C/C++: Basic Compiling and Linking
On many Unix platforms (and other), the C/C++ compiler has traditionally been
the command cc
and c++
, but the Gnu Free Software
Foundation has long provided a free, open-source C compiler known
as gcc
and g++
, and this is the one that the Linux operating system uses.
Even on Linux, you can type in cc/c++
and it will work, since there is
a soft link (read a Unix tutorial) from
the names cc/c++
to the binary executables named gcc/g++
– but it
is better just to explicitly use gcc/g++
directly, just in case
there are other compilers installed, too (like clang).
Different compilers on different operating systems will use different flags and have different options. The discussion below is specific to gcc/g++, but the ideas are transportable to virtually all compilers.
Basic Compiling and Linking
If you have a single source code file, say “prog.c” or “prog.cpp”, and you just want to compile it to an executable, you can use one of:
gcc prog.c
g++ prog.cpp
as the simplest possible compiling command.

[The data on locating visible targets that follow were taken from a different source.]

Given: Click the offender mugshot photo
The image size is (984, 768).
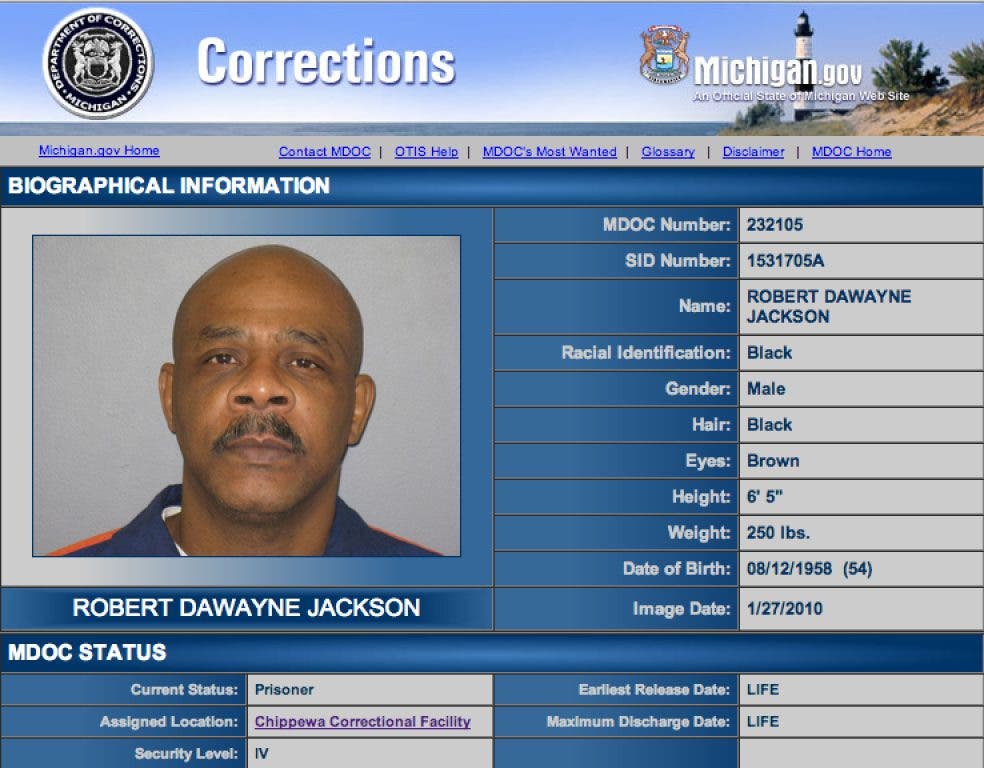Looking at the screenshot, I should (x=247, y=396).
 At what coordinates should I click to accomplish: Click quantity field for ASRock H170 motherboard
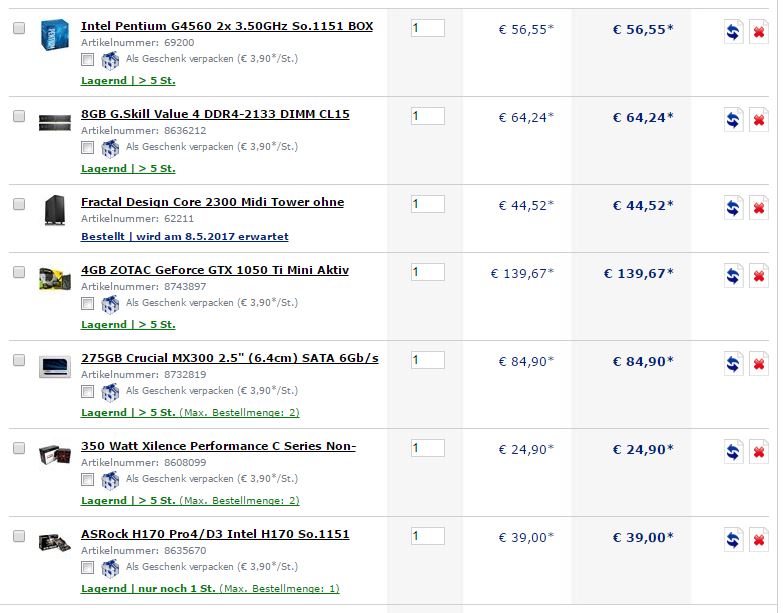point(427,536)
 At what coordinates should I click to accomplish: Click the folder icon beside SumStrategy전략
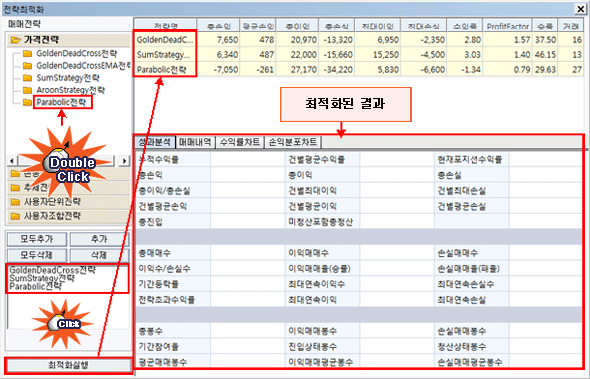click(27, 78)
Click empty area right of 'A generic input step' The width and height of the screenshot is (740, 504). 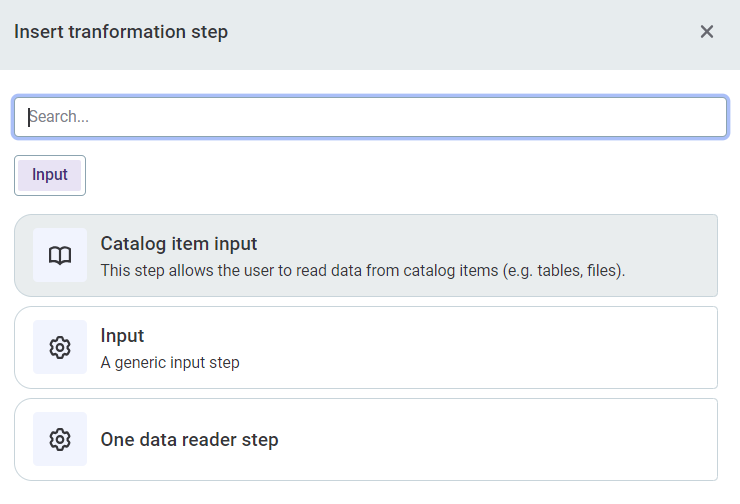(x=480, y=362)
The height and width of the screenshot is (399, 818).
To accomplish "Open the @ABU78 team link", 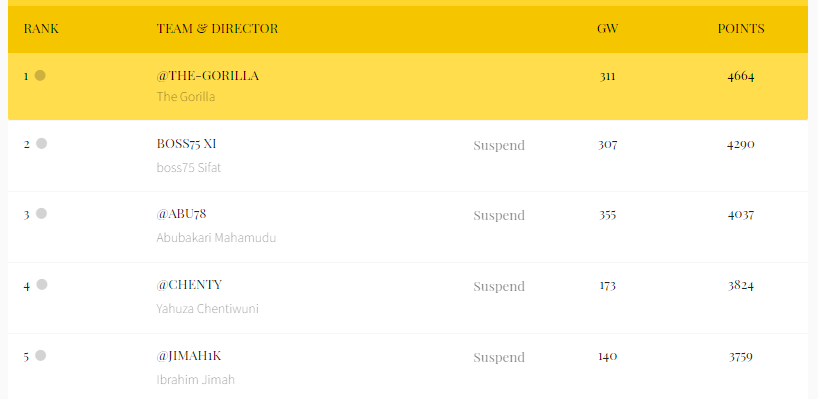I will (x=181, y=214).
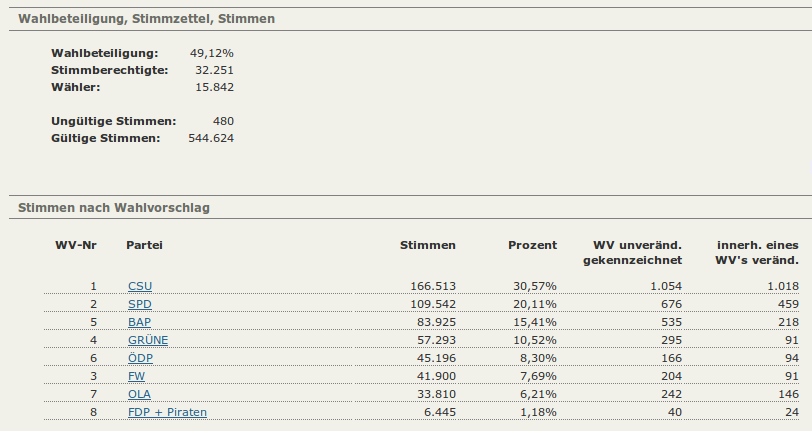This screenshot has height=431, width=812.
Task: Click the innerh. eines WV's veränd. header
Action: pos(757,252)
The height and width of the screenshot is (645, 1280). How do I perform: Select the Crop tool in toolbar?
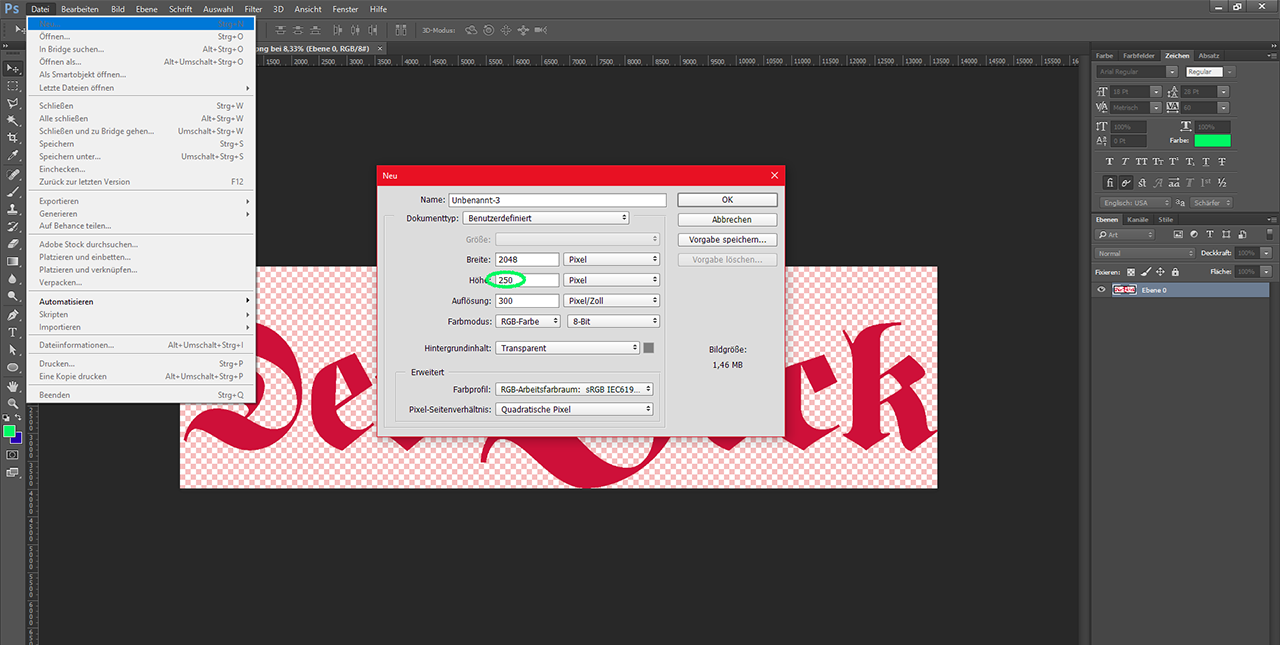click(13, 138)
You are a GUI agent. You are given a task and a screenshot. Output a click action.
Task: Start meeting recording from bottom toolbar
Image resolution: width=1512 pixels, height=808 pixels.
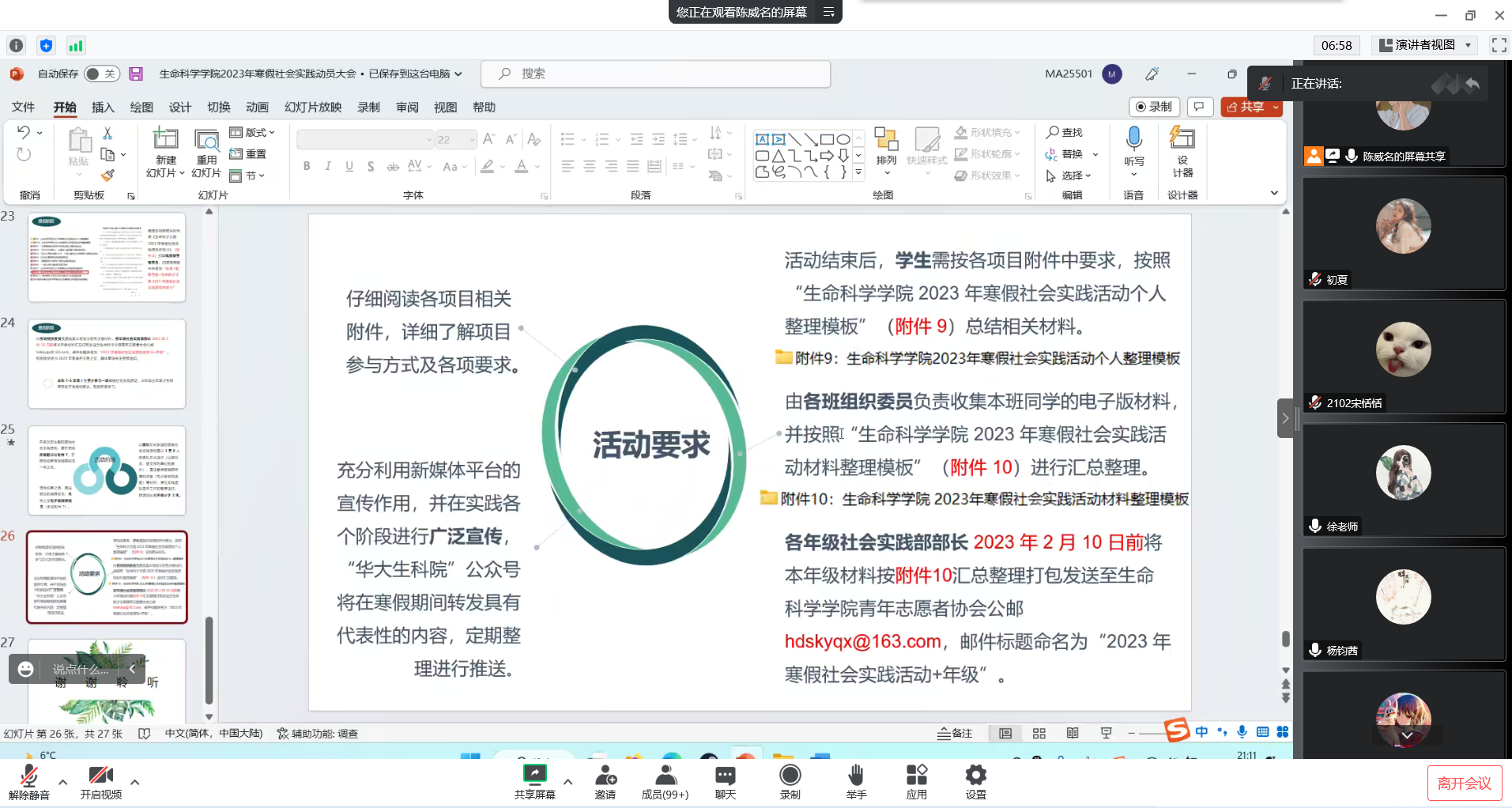click(x=790, y=781)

On most Unix platforms, if the program is syntactically correct and complete, this will produce in a binary executable file named “a.out”. Yes, this is very strange, and it is a very old historical custom on Unix platforms, but that is what you have to live with. If you want the executable to be named something else, then use the “-o” option:
gcc -o prog prog.c
g++ -o prog prog.cpp
This will name the executable “prog”. Note that on Unix platforms, it is customary for an executable to have no extension. On other platforms you might be used to seeing “.exe” or something like that, but on Unix (and thus Linux), an executable file should not have an extension.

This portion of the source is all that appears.